> [Goal of the exercise]
Please produce an exact transcription of the lines from the one containing "You are a computer-use agent. Screen" through the last line of the entries, leaving out every picture.

> [Entries provided]
........

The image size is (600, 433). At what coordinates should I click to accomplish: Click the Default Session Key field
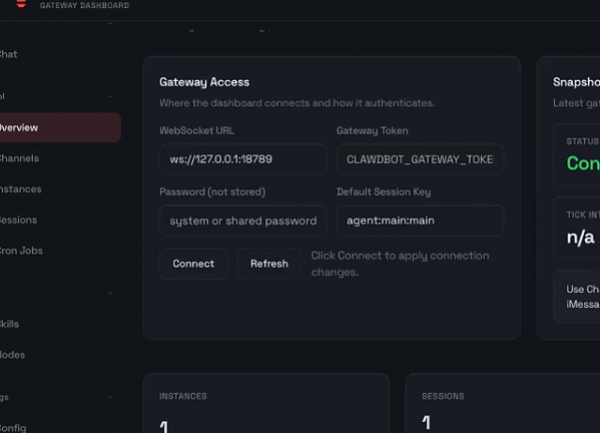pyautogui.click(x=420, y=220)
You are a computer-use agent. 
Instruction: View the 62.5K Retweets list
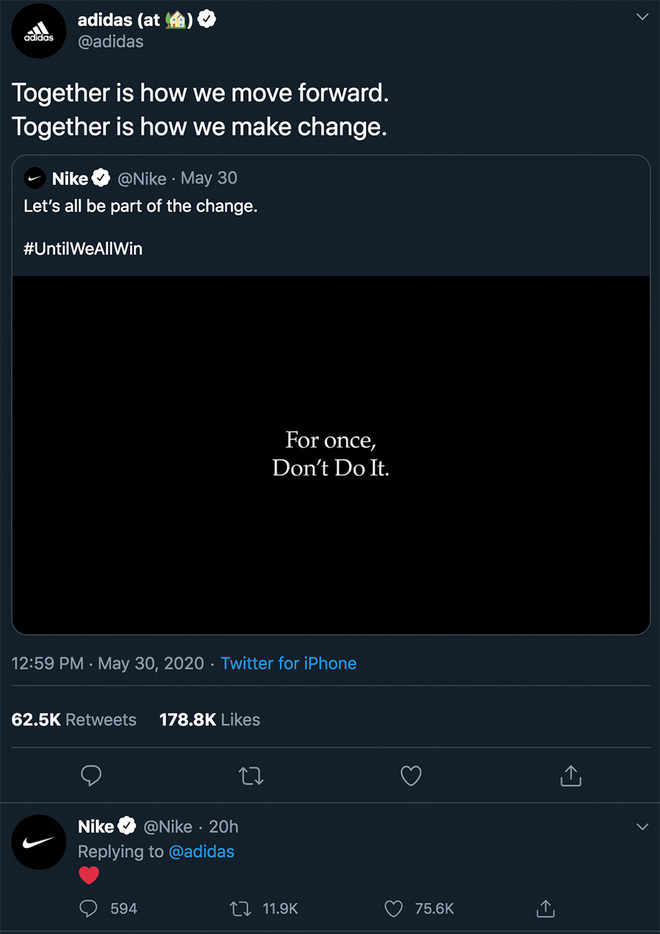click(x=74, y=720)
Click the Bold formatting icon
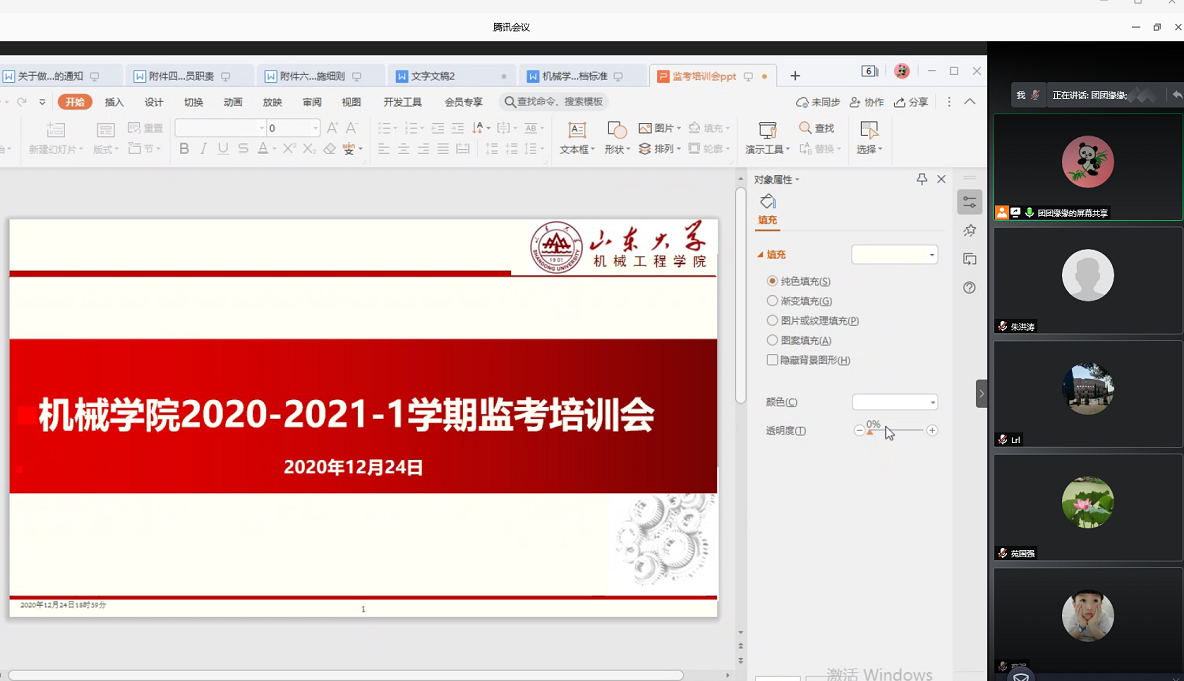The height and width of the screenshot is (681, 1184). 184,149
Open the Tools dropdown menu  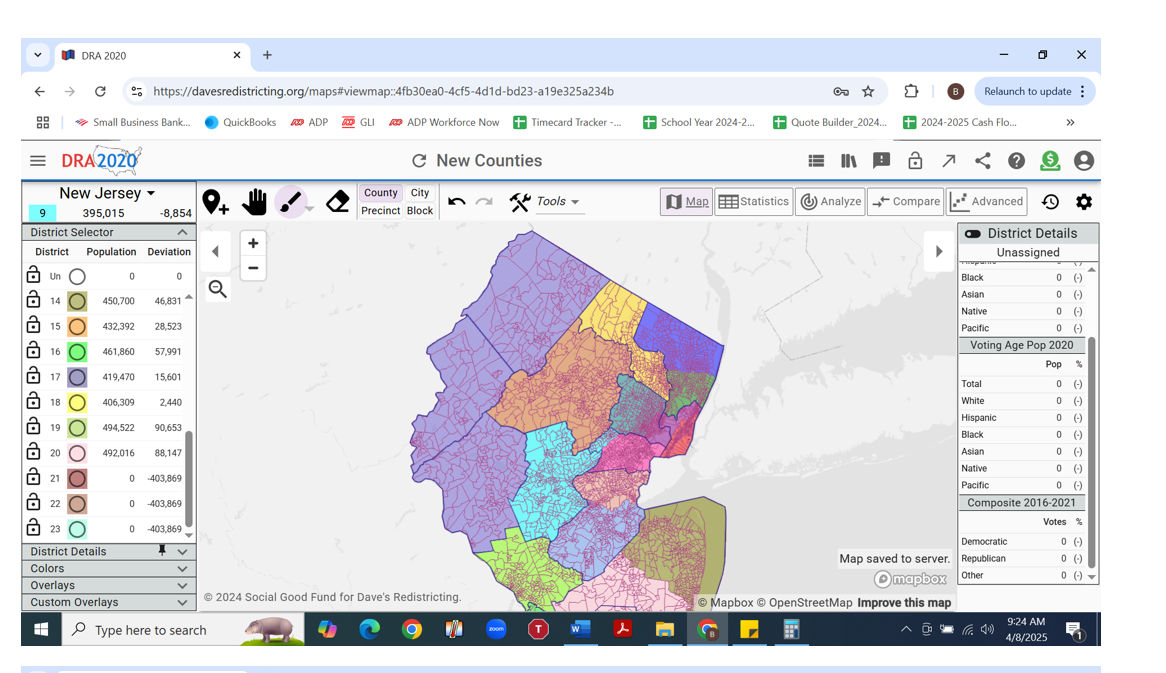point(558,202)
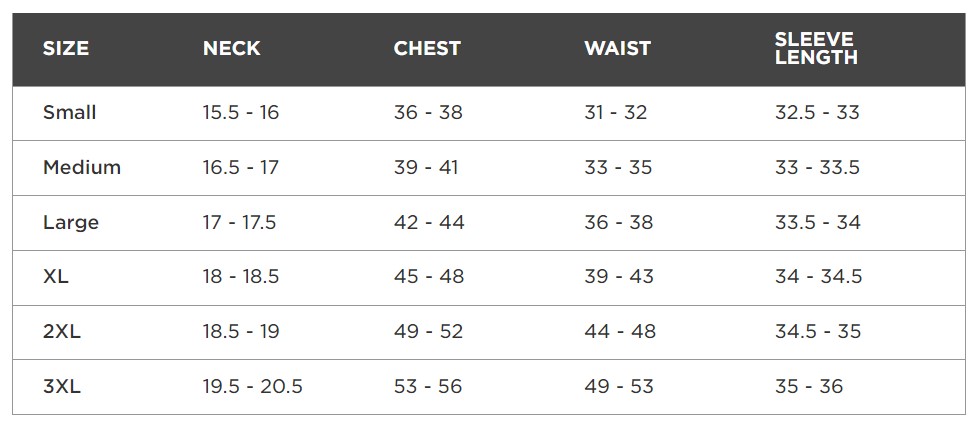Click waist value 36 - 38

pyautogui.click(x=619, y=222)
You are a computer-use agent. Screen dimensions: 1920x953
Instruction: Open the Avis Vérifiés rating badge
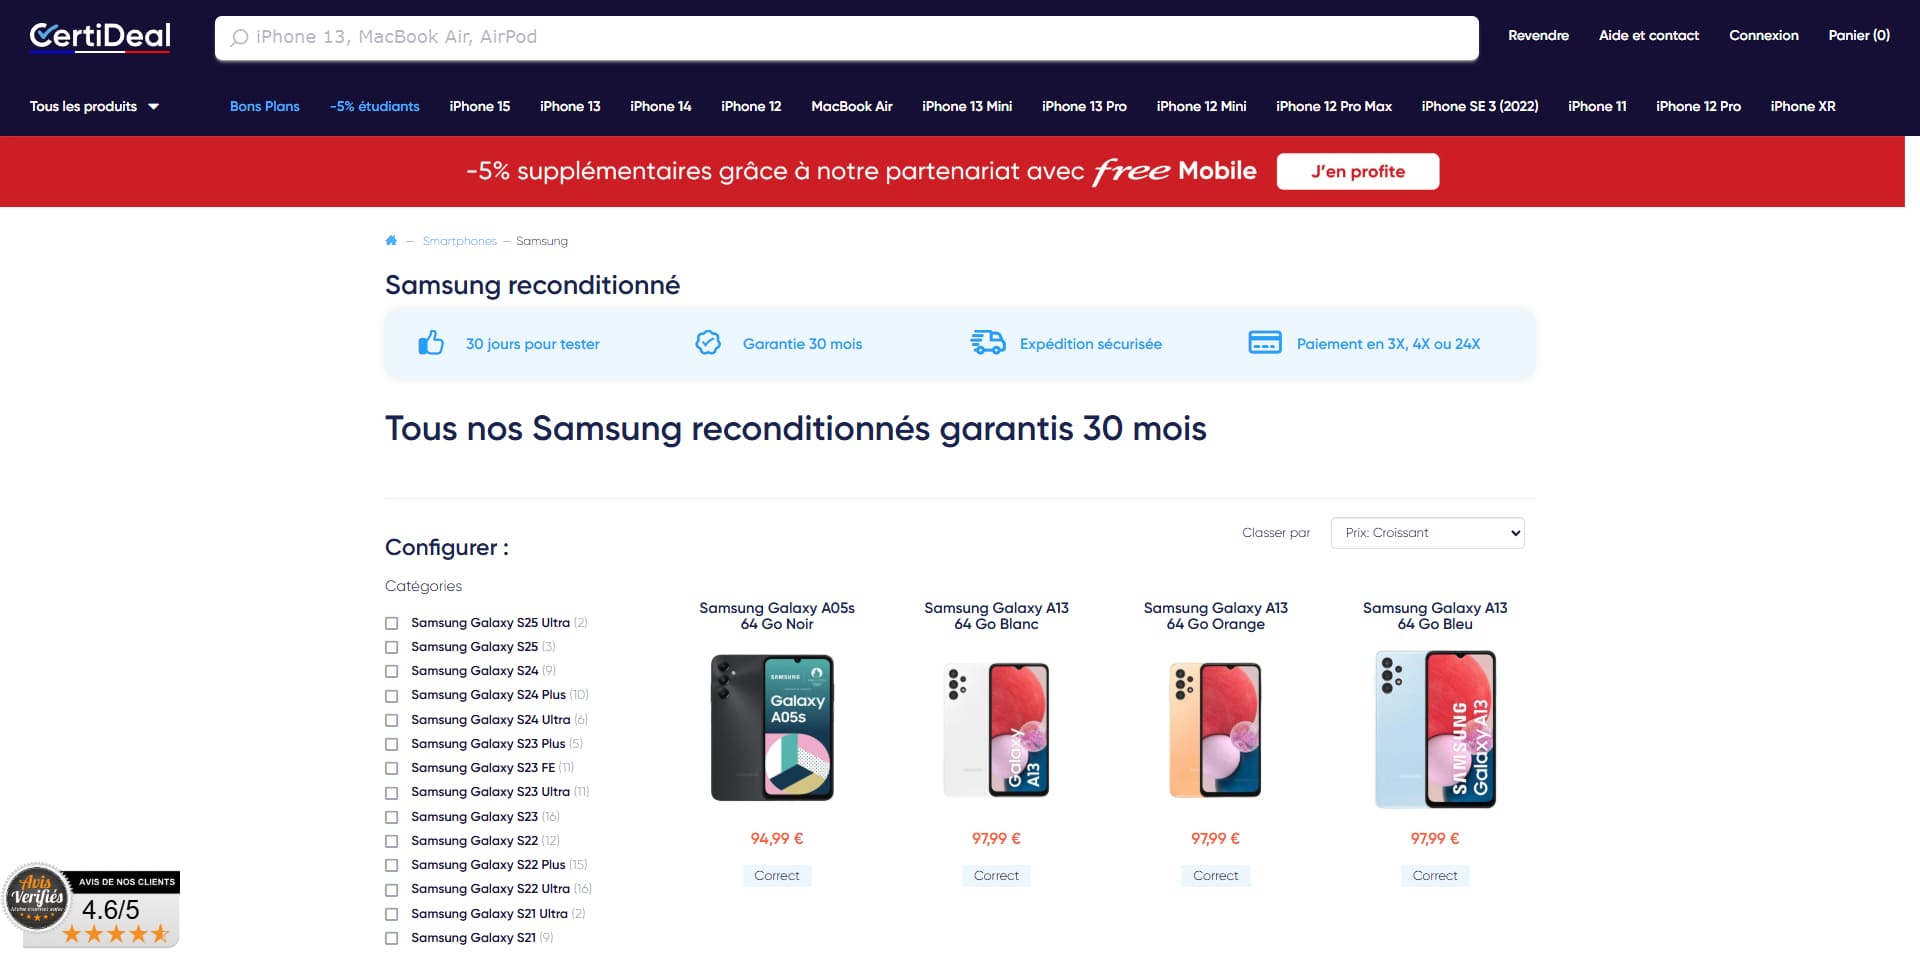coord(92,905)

........

> [Response for this exercise]
You are a computer-use agent. Screen dimensions: 1920x953
Instruction: Open the Avis Vérifiés rating badge
coord(92,905)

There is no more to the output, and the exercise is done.